Sequestro da 30 milioni di euro e 47 misure cautelari nei confronti di consulenti fiscali e imprenditori del distretto economico fiorentino-empolese. È il bilancio di un’indagine del comando provinciale di Firenze della guardia di finanza coordinata dalla procura fiorentina sul fenomeno di imprese “apri e chiudi”.
I reati ipotizzati: associazione per delinquere, sottrazione fraudolenta al pagamento delle imposte, bancarotta fraudolenta e produzione documenti falsi ai fini del rinnovo dei permessi di soggiorno e favoreggiamento della regolarizzazione di soggetti presenti illegalmente sul territorio nazionale disposte misure cautelari, con tre distinte ordinanze di altrettanti gip: per 33, tra cui quattro commercialisti, sette loro dipendenti e 22 imprenditori orientali, scattati gli arresti domiciliari.

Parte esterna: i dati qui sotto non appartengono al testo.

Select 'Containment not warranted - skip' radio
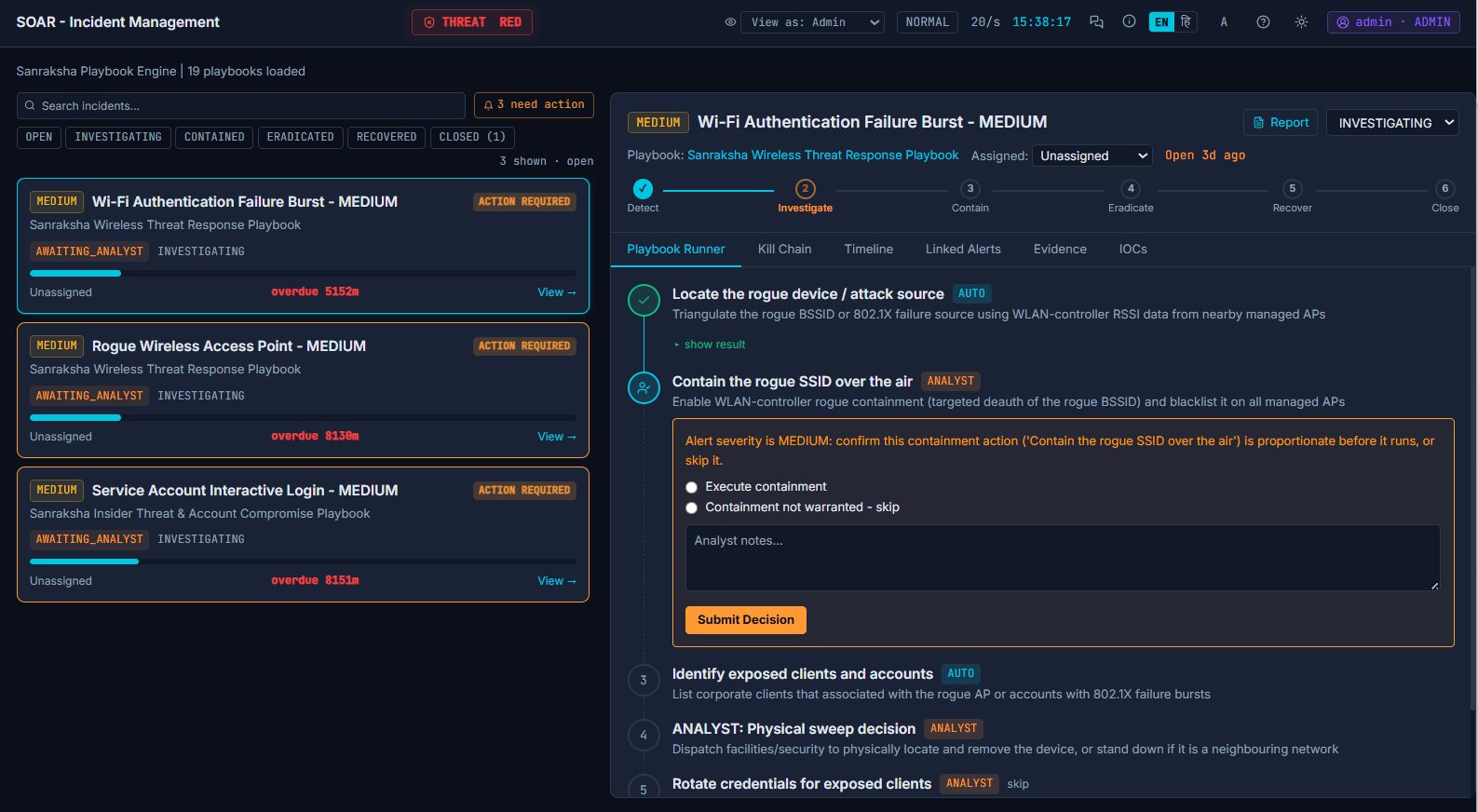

Per altri tredici imprenditori la misura è quella dell’obbligo di dimora e per un dipendente di uno studio professionale l’obbligo di presentazione alla polizia giudiziaria. Ancora in corso di esecuzione il sequestro di beni e conti per 30 milioni di euro, ritenuto il provento della presunta sottrazione fraudolenta al pagamento delle imposte.

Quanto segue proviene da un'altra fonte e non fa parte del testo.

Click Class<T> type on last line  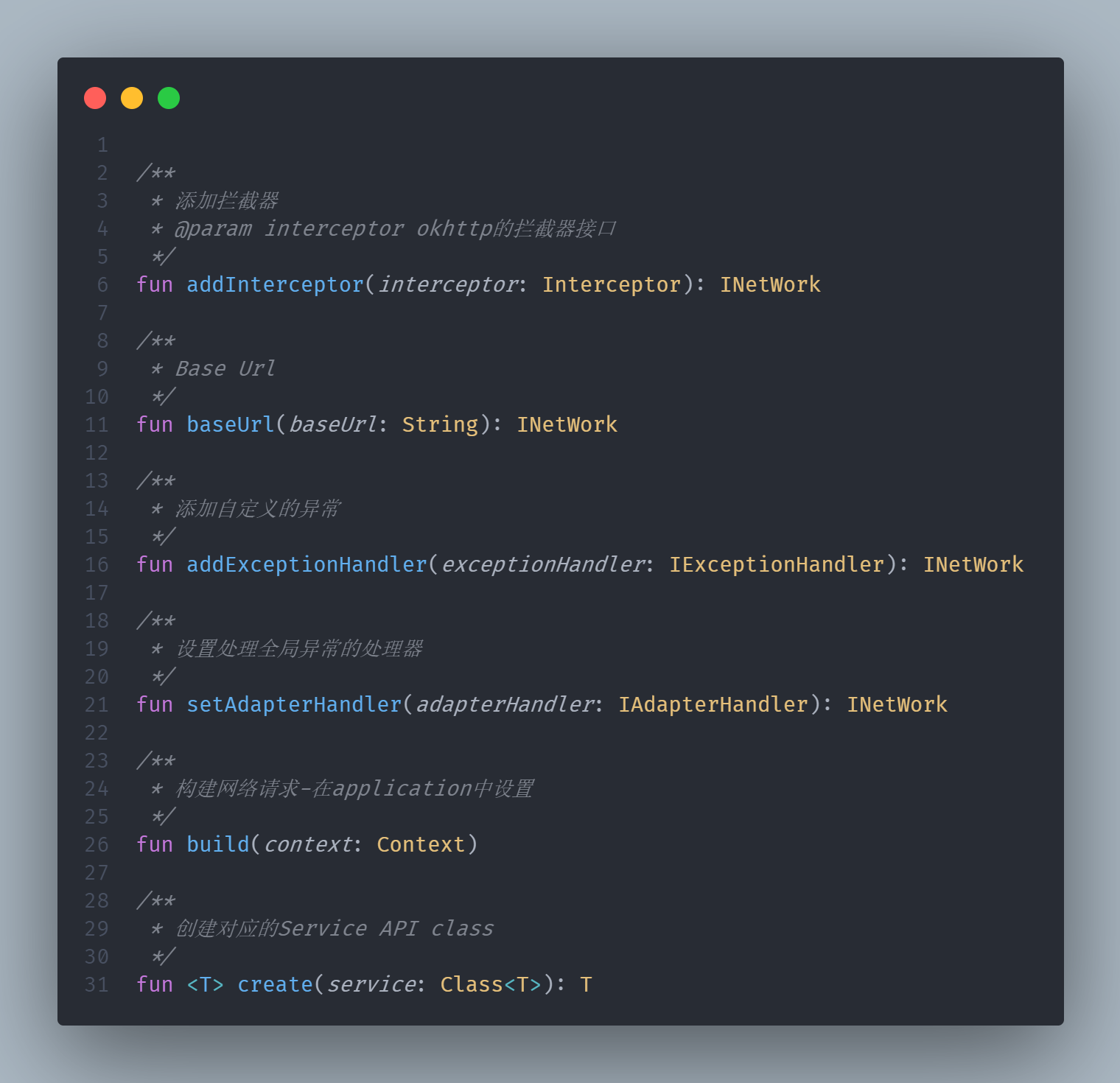pos(491,984)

Le indagini sono partite nel 2019 da una segnalazione dell’Inps dopo che alcune aziende avevano accumulato debiti erariali e previdenziali per diverse centinaia di migliaia di euro, in un caso per oltre 10 milioni. In contemporanea, un cinese, dipendente di una pelletteria aveva presentato una denuncia per sostituzione di persona dopo aver scoperto di essere titolare a sua insaputa di una ditta che aveva accumulato debiti tributari da imporre il pignoramento del suo conto corrente.
I controlli delle Fiamme giall sono andati avanti per cinque anni, individuando tre associazioni per delinquere finalizzate a bancarotta, sottrazione fraudolenta al pagamento delle imposte e favoreggiamento della immigrazione clandestina. Tre filoni di inchiesta al centro delle quali, secondo la Procura fiorentina, sarebbe preminente la figura del professionista, come consigliere degli imprenditori cinesi votati alla sistematica evasione delle imposte. Il sistema per l’accusa era quello delle aziende ‘apri e chiudi’: gli imprenditori cinesi producevano e vendevano avvalendosi di più ditte individuali intestate a teste di legno ma di fatto da loro gestite.

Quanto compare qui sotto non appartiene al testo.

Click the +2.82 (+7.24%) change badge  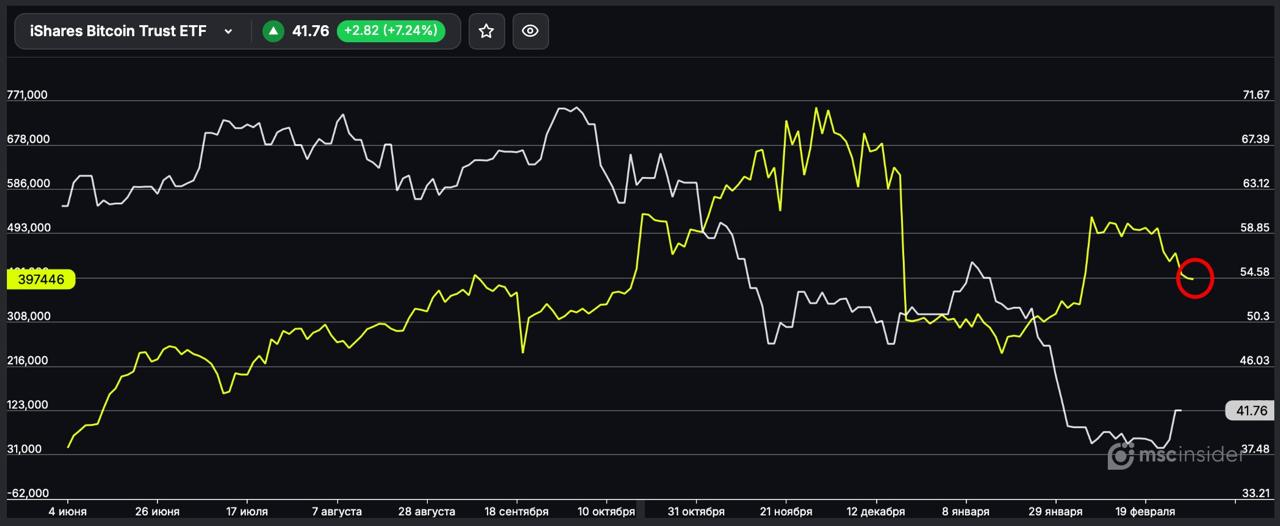(389, 31)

Quando le imprese individuali maturavano consistenti debiti con l’Erario venivano chiuse: la produzione proseguiva con nuove aziende, intestate a prestanome ma con gli stessi dipendenti e macchinari, l’Erario invece non riusciva a far valere i proprio crediti nei confronti delle teste di legno, spesso irreperibili o nullatenenti. A suggerire il meccanismo fraudolento sarebbero stati, secondo l’accusa, i commercialisti, attirati dal ritorno economico derivante dall’elevatissimo numero di clienti di nazionalità cinese. I consulenti fiscali, insieme a cinque imprenditori, per l’accusa avrebbero anche reclutato manodopera a costi bassi, favorendo l’ingresso di 3 immigrati irregolari e prodotto documentazione falsa tesa per rinnnovare il permesso a 72 orientali.